Enzyme Replacement Therapy Safe, Effective for Pompe Patients in Japan, Study Shows
The use of enzyme replacement therapy is safe and effective in Japanese people living with Pompe disease, a new study shows.
Titled “Long-Term Observation of the Safety and Effectiveness of Enzyme Replacement Therapy in Japanese Patients with Pompe Disease: Results From the Post-marketing Surveillance,” the study was published in the journal Neurology and Therapy.
Enzyme replacement therapy (ERT) is currently the only effective treatment for Pompe disease. As its name suggests, this therapy involves the administration of a replacement for the enzyme, called alpha-glucosidase, that doesn’t work properly in Pompe disease. The only such therapy now available is alglucosidase alfa, an analog of alpha-glucosidase.
Alglucosidase alfa is marketed by Sanofi as Lumizyme in the U.S., and as Myozyme in Europe.
The therapy was approved for the treatment of Pompe disease in Japan in 2007. However, there isn’t much published data on ERT in Japanese individuals.
In the new study, which was funded by Sanofi, researchers analyzed data for 73 Japanese people with Pompe disease who were treated with ERT over a nine-year period, from 2007 to 2016. The goal was to evaluate both safety and efficacy. Among the participants were 41 males and 32 females; most (57.5%) had juvenile-onset disease.

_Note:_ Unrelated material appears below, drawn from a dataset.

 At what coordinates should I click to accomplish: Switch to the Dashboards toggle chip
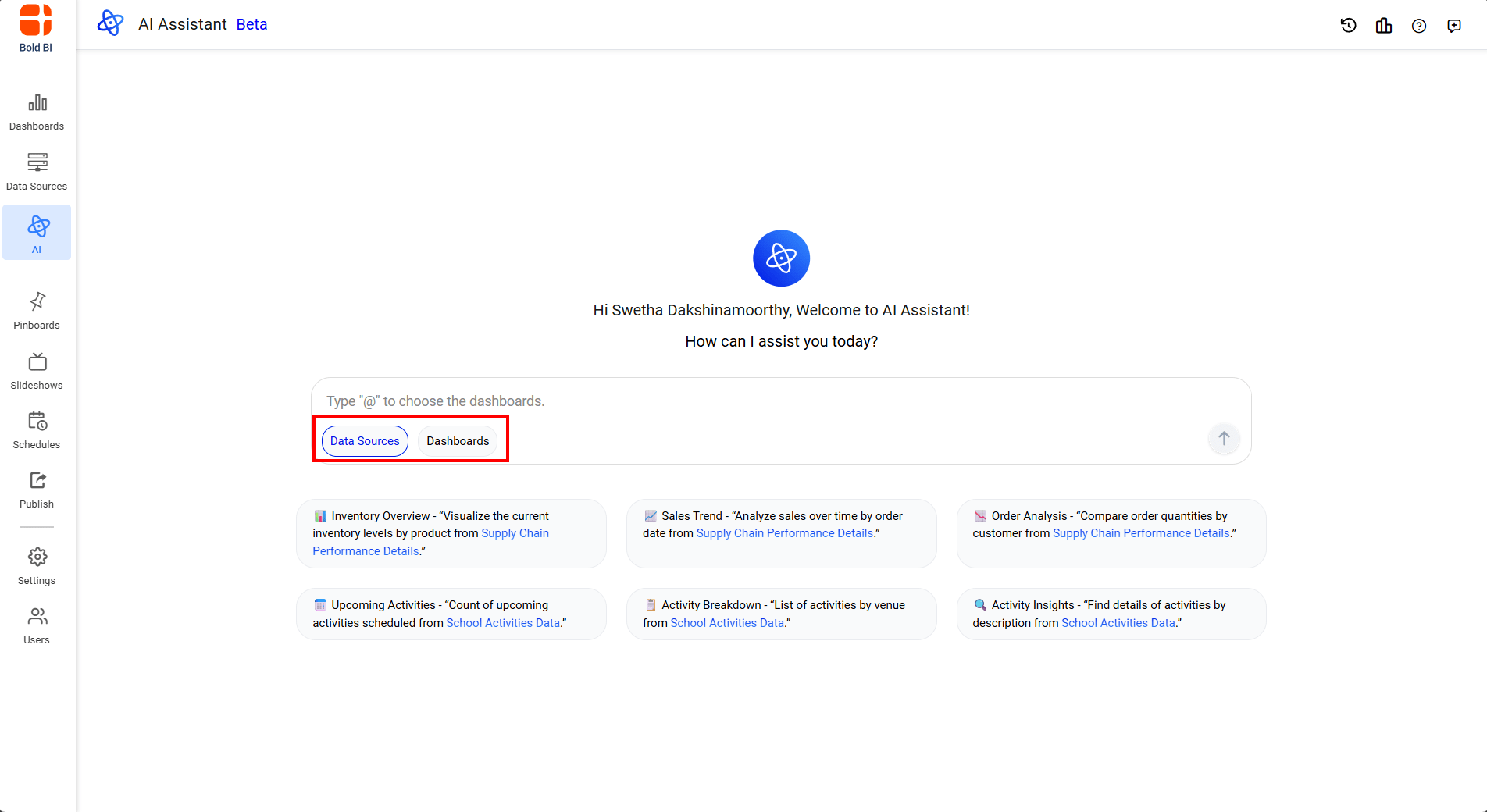(458, 441)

In total, 504 adverse events were reported in 55 (75.3%) of the participants. Of these events, 145 — occurring in 29 (39.7%) individuals — were determined to be related to ERT treatment. These drug-related adverse events were significantly more common among participants who were older, on lower doses, and without a prior history of treatment.

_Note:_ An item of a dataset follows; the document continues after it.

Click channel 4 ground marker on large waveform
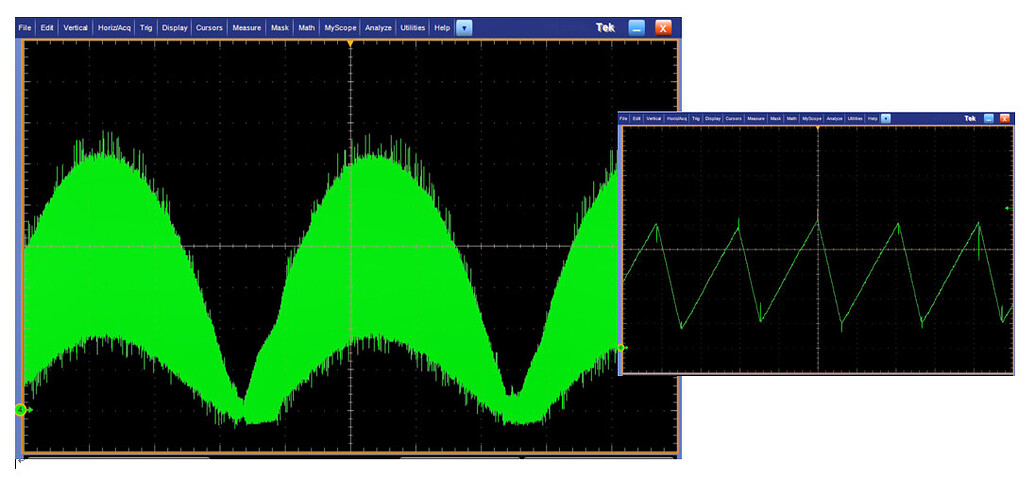 [21, 409]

The most common treatment-related adverse events were hives (urticaria) and other skin disorders.
“We found that most [treatment-related adverse events] were not serious (outcome: recovered/resolved or recovering/resolving) and that the treatment with alglucosidase alfa was well tolerated with no treatment cessation due to an [adverse event],” the researchers said.
All but one of the participants were evaluated for overall improvement (efficacy) by their healthcare providers. The majority of these (47; 65.3%) were classified as “stable,” while 15 (20.8%) were classified as “improved.” Nine patients (12.5%) were found to have their condition worsened, and 1 person (1.4%) was not evaluable.
In further results, an analysis of forced vital capacity (FVC), a measurement of lung function, showed an average decrease of 0.07% per month among participants who had been on ERT for at least two years.
This suggests that lung function continues to deteriorate even with the treatment. However, the researchers noted that “the decrease in %FVC in our study (-0.07%/month) was actually more gradual than that reported in the placebo group of a clinical trial in late-onset Pompe disease (-0.11%/month).”
The researchers also tested some of the participants for the presence of antibodies against ERT. Although nearly all of them (59 of 61; 96.7%) were positive for such antibodies, the presence of antibodies was not significantly associated with any adverse events or functional outcomes.
“Based on these findings,” the researchers concluded, “we conclude that there are no new concerns about the safety and efficacy of this drug for long-term use in Japan.”